Short text is ambiguous and often relies predominantly on the domain and context at hand in order to attain semantic relevance. Existing classification models perform poorly on short text due to data sparsity and inadequate context. Auxiliary context, which can often provide sufficient background regarding the domain, is typically available in several application scenarios. While some of the existing works aim to leverage real-world knowledge to enhance short-text representations, they fail to place appropriate emphasis on the auxiliary context. Such models do not harness the full potential of the available context in auxiliary sources. To address this challenge, we reformulate short-text classification as a dual channel self-supervised learning problem (that leverages auxiliary context) with a generation network and a corresponding prediction model. We propose a self-supervised framework, Pseudo-Auxiliary Context generation network for Short-text Modeling (PACS), to comprehensively leverage auxiliary context and it is jointly learned with a prediction network in an end-to-end manner. Our PACS model consists of two sub-networks: a Context Generation Network (CGN) that models the auxiliary context’s distribution and a Prediction Network (PN) to map the short-text features and auxiliary context distribution to the final class label.
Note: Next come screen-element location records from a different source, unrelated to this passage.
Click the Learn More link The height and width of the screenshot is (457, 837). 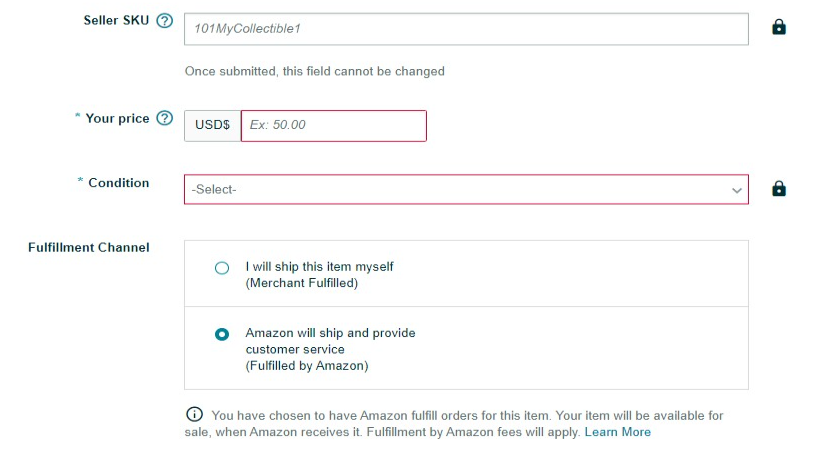pyautogui.click(x=618, y=432)
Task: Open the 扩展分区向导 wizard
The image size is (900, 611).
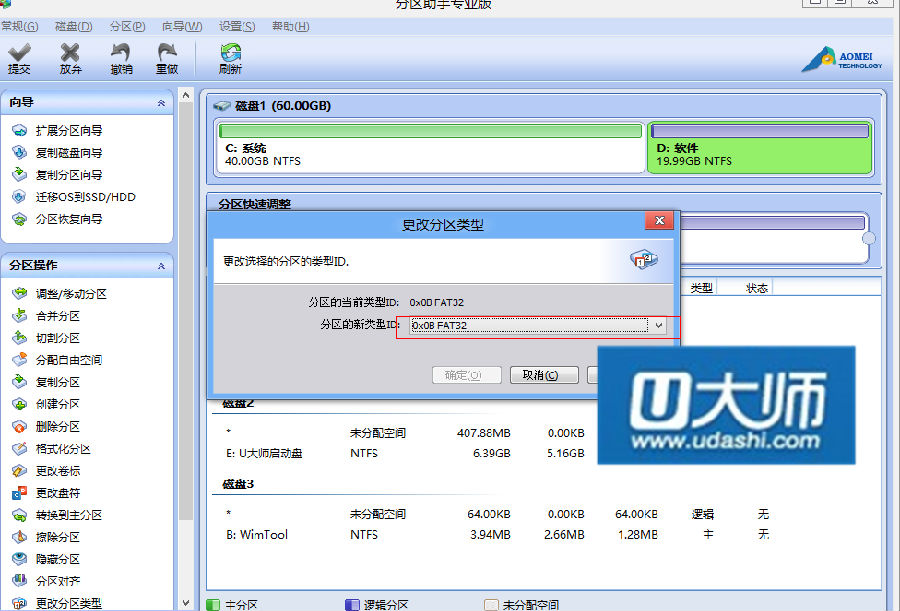Action: [x=68, y=131]
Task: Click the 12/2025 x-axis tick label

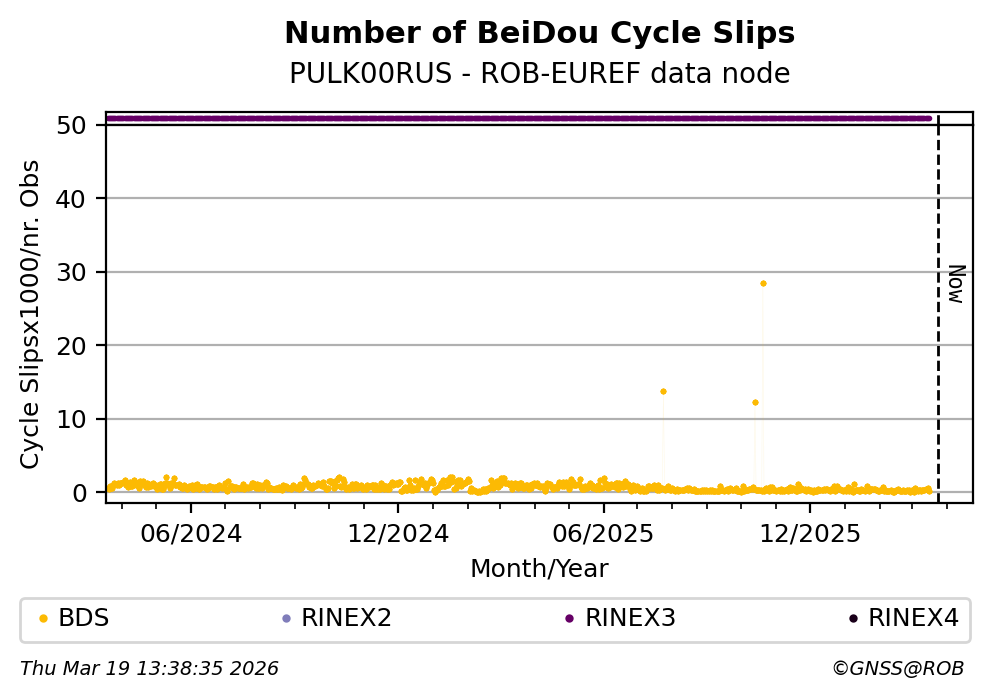Action: tap(809, 534)
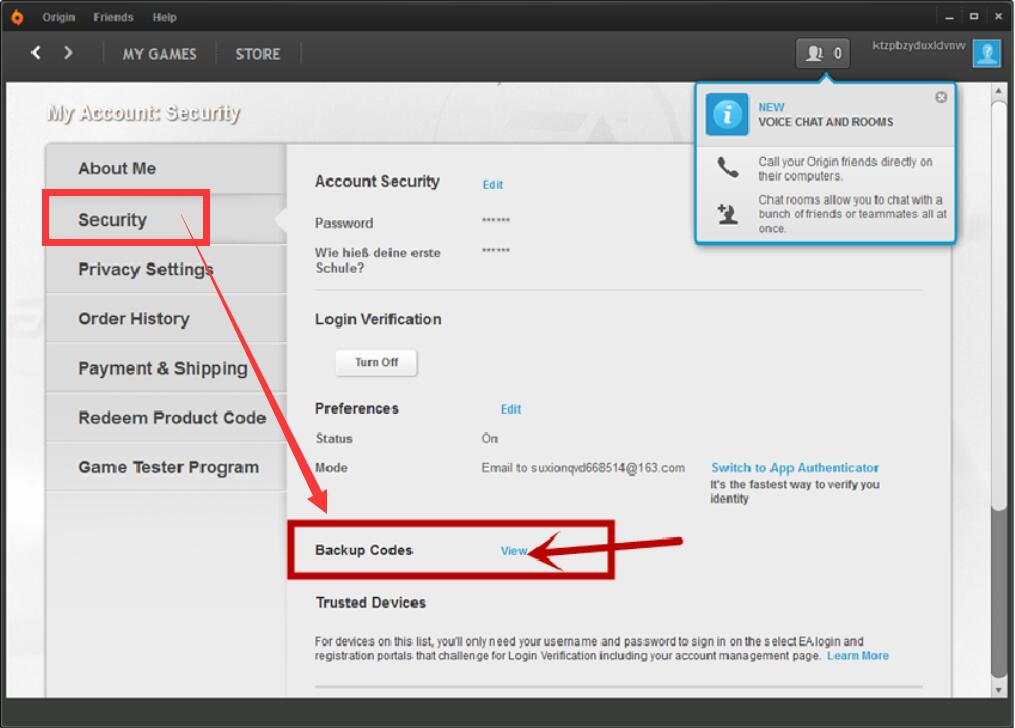Edit the Account Security settings

(493, 185)
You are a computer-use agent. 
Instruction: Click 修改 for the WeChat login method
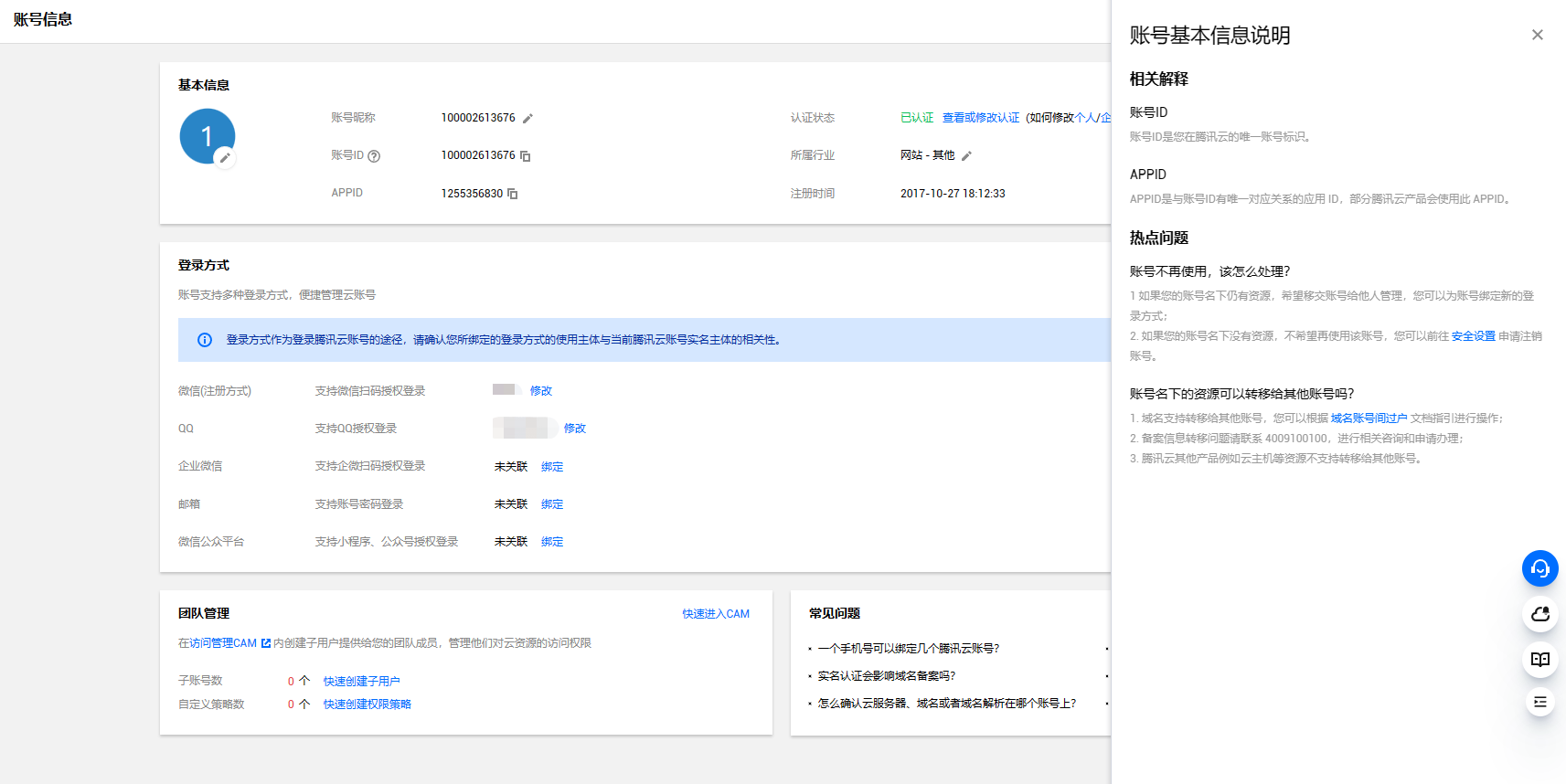click(x=541, y=391)
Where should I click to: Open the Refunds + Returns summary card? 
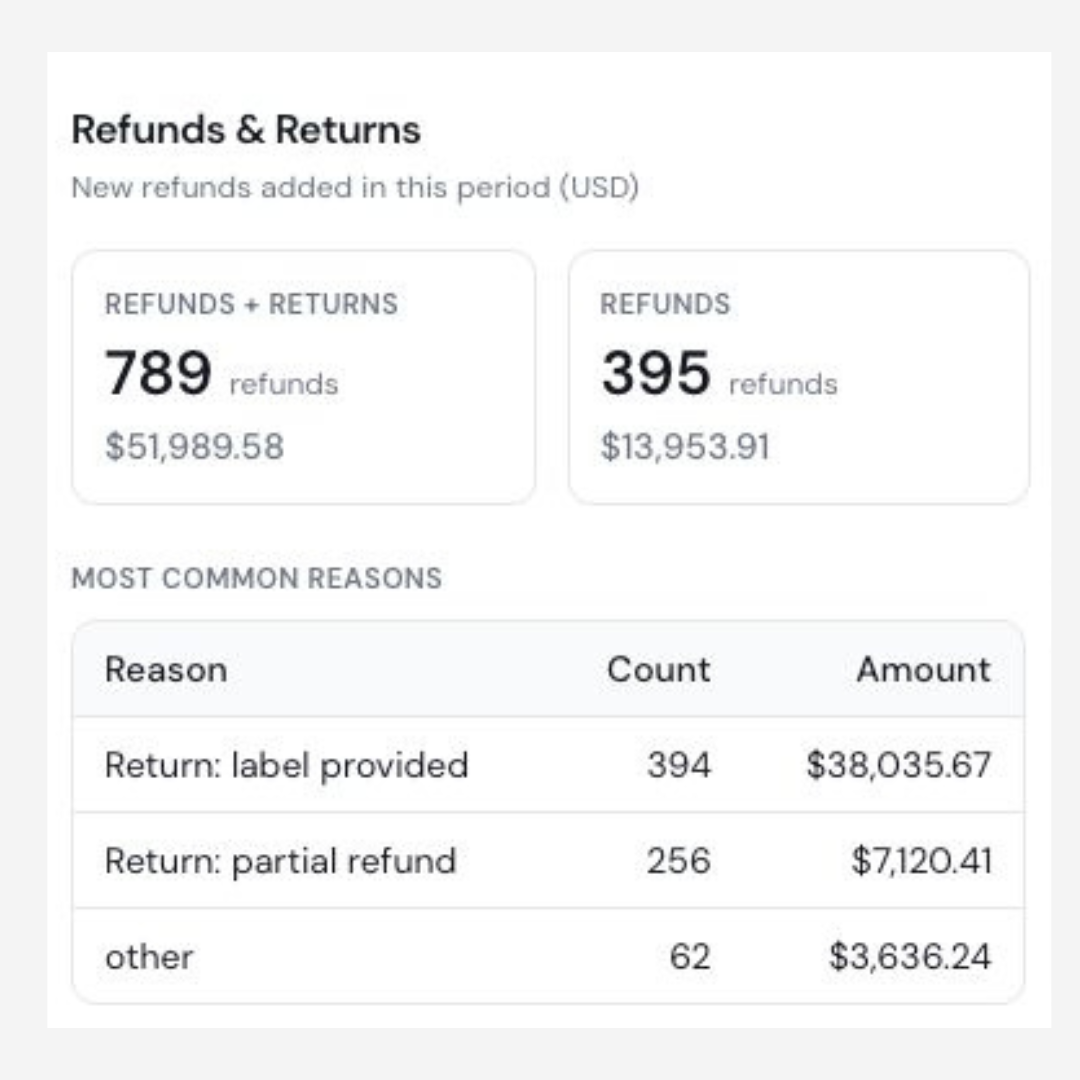click(x=303, y=377)
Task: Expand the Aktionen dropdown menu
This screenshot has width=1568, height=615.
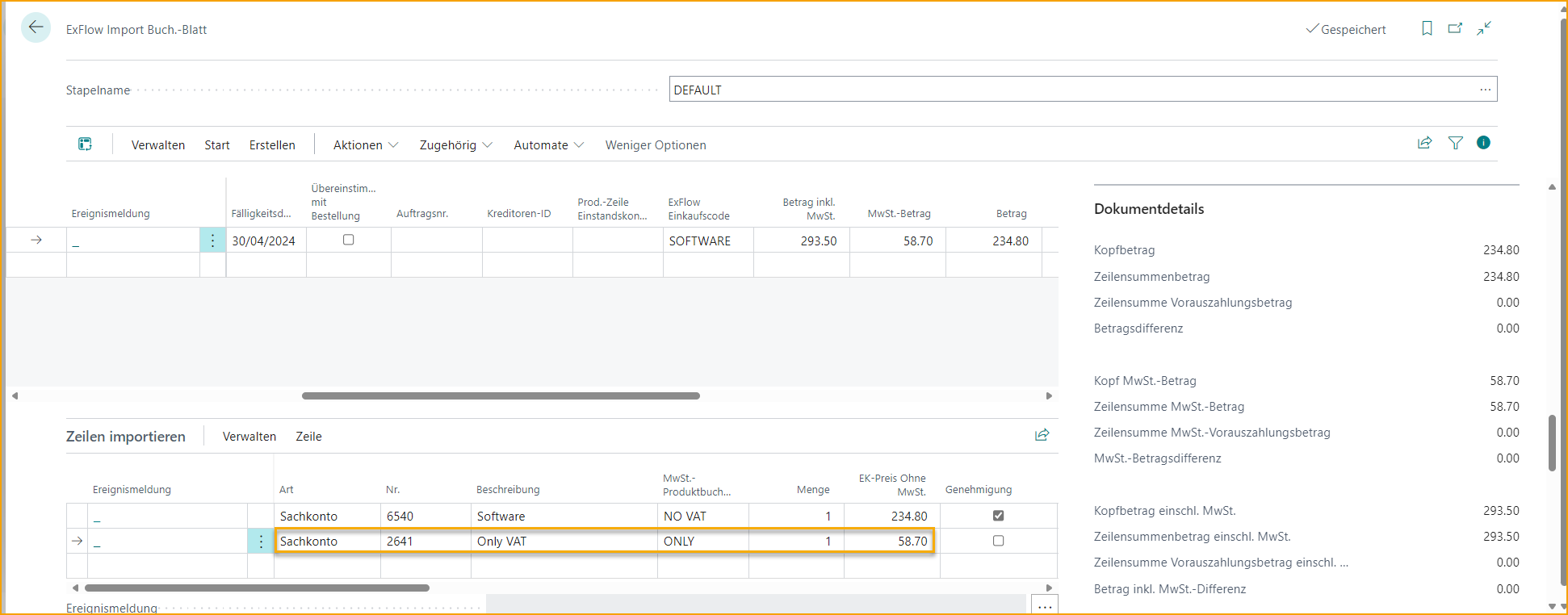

Our experimental results on diverse datasets demonstrate that PACS outperforms formidable state-of-the-art baselines. We also demonstrate the performance of our model on cold-start scenarios (where contextual information is non-existent) during prediction. Furthermore, we perform interpretability and ablation studies to analyze various representational features captured by our model and the individual contribution of its modules to the overall performance of PACS, respectively.
基于辅助上下文生成的自监督短文本建模
短文本具有歧义性,通常主要依靠领域和上下文来获得语义关联。由于数据稀疏性和上下文不充分,现有的分类模型在短文本上表现不佳。辅助上下文通常可以提供有关领域的充分背景,通常在几个应用程序场景中可用。虽然现有的一些工作旨在利用现实世界的知识来增强短文本表示,但它们未能适当强调辅助上下文。这样的模型不能充分利用辅助源中可用上下文的潜力。为了解决这一挑战,我们将短文本分类重新制定为双通道自监督学习问题(利用辅助上下文),并使用生成网络和相应的预测模型。为了综合利用辅助上下文,我们提出了一个自监督框架——伪辅助上下文生成网络(Pseudo-Auxiliary Context generation network for Short-text Modeling, PACS),并以端到端方式与预测网络共同学习。我们的PACS模型由两个子网络组成:一个是对辅助上下文分布建模的上下文生成网络(CGN),另一个是将短文本特征和辅助上下文分布映射到最终类标签的预测网络(PN)。我们在不同数据集上的实验结果表明,PACS优于最先进的基线。我们还在预测期间演示了我们的模型在冷启动场景(上下文信息不存在)上的性能。此外,我们进行了可解释性和消融性研究,分别分析了我们的模型捕获的各种代表性特征以及其模块对PACS整体性能的单个贡献。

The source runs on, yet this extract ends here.